Pendant la phase administrative, c'est le Gouvernement qui est à la manœuvre. Plus précisément, c'est le ministère du Budget et des Comptes publics qui va travailler en lien avec tous les ministères pour créer le projet de loi de finances.
Calendrier type du PLF
En février, se tiennent les conférences techniques : les ministères analysent l'exécution du budget de l'année passée. Puis, ils vont présenter au ministère du Budget et des Comptes publics leurs besoins à venir tant en crédits qu’en nombre d’emplois.
S’ouvre en mars une période importante : les conférences de performance. On y parle des indicateurs de performance qui sont en lien avec les projets annuels de performance. Ce moment d’analyse et de réflexion est très important. On se demande : « Quels indicateurs mettre ? Cette politique publique est-elle efficace ? Qu’est-ce qu’il faut améliorer ? ». On évalue et définit les objectifs, qui sont transmis au Parlement en annexe du projet de loi de finances.
En mai, il y a les conférences budgétaires. Le ministère du Budget et des Comptes publics va négocier avec chaque ministère pour tenir compte des besoins de chacun en respectant l’enveloppe globale définie notamment à partir du niveau des recettes.
En juin, ce sont les procédures d’arbitrage, c’est le Premier ministre qui tranche. Il adresse les lettres-plafond aux ministères qui fixent la limite pour les crédits et les emplois.
Dans la foulée, en juillet, il y a les conférences de répartition qui attribuent aux différentes missions d’un ministère les crédits et emplois alloués.
Vient ensuite la dernière étape du côté de l’administration : la rédaction du projet de loi de finances lui-même. La direction du Budget rédige notamment les projets annuels de performance (PAP), où tout est détaillé : dans telle mission précise, il y aura tant de crédits et d’emplois pour atteindre tel objectif avec une performance cible de X %.
Une fois que tout est écrit, en septembre, le PLF est présenté pour avis au Haut Conseil des finances publiques qui se prononce sur les hypothèses macroéconomiques et la cohérence du PLF avec les engagements européens. Par la suite, le document est présenté au Conseil d’État.
Comment se déroule la phase parlementaire ?
Le Gouvernement transmet ensuite le PLF au Parlement, habituellement le premier mardi d’octobre. Cette année la transmission sera exceptionnellement plus tardive, en lien avec l’actualité politique.
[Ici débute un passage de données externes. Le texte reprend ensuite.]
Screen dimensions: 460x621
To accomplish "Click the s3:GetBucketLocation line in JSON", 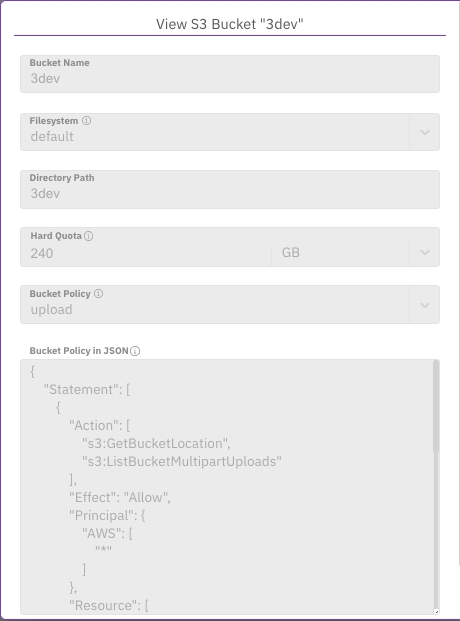I will pos(156,444).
Le texte passe d’abord en commission des Finances, puis s’ouvre la phase de débats et de votes, en premier à l’Assemblée nationale, puis en second au Sénat.
Les députés et les sénateurs peuvent bien sûr amender le PLF à condition de préserver l’équilibre financier du budget. Les parlementaires peuvent aussi — c’est un droit nouveau — proposer des indicateurs de performance au niveau de la mission.
La Constitution fixe à 70 jours le délai qui est accordé au Parlement pour statuer sur ce projet de loi. Une fois le texte adopté, il y a une ultime étape avec la saisine du Conseil constitutionnel, qui examine la constitutionnalité du projet de loi.
La loi de finances est ensuite promulguée par le président de la République et publiée au Journal officiel avant le 31 décembre. Elle prend effet à partir du 1er janvier.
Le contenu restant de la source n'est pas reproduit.